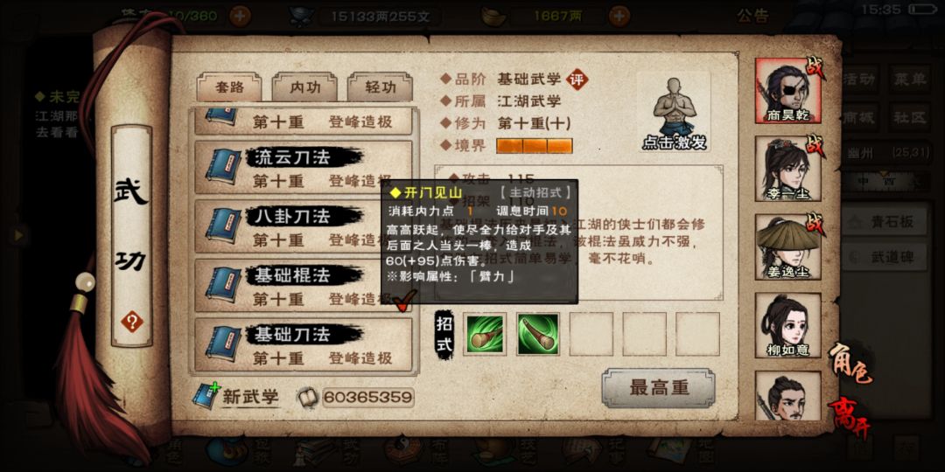Click the red 离开 leave button
945x472 pixels.
point(849,419)
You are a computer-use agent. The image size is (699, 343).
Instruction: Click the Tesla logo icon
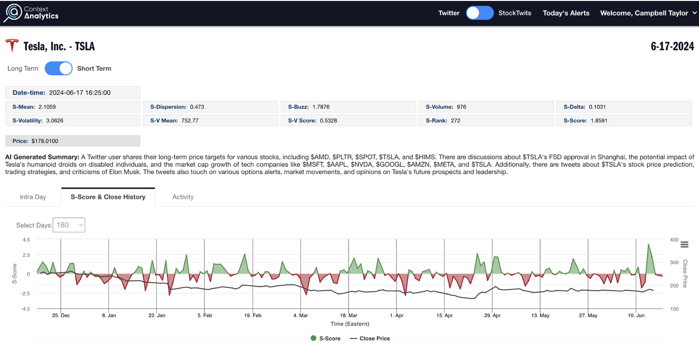pos(12,46)
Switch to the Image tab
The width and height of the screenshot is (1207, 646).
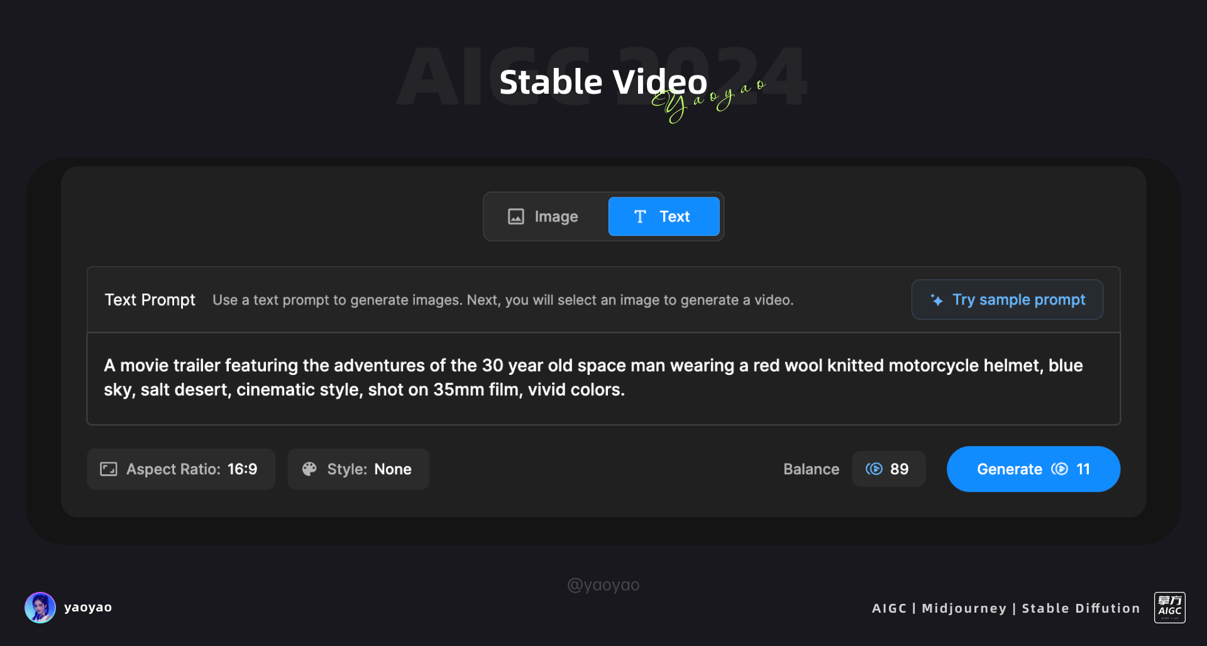click(x=544, y=216)
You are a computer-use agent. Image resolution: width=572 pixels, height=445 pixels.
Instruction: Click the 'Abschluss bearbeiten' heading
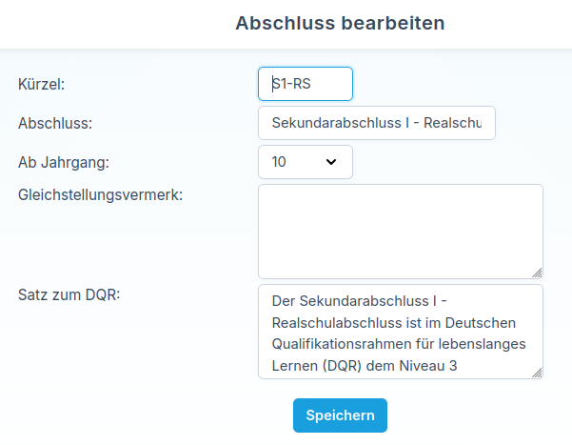pyautogui.click(x=340, y=23)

__________________________________________________

Could the lines from the one with "You are a computer-use agent. The" through the last line of the material above be written out exactly, both included, with pictures left out?

• _Written answer_:
You are a computer-use agent. The image size is (699, 343).
Instruction: Click the Tesla logo icon
pos(12,46)
Switch to the Image tab
The width and height of the screenshot is (1207, 646).
click(x=544, y=216)
You are a computer-use agent. Image resolution: width=572 pixels, height=445 pixels.
Instruction: Click the 'Abschluss bearbeiten' heading
pyautogui.click(x=340, y=23)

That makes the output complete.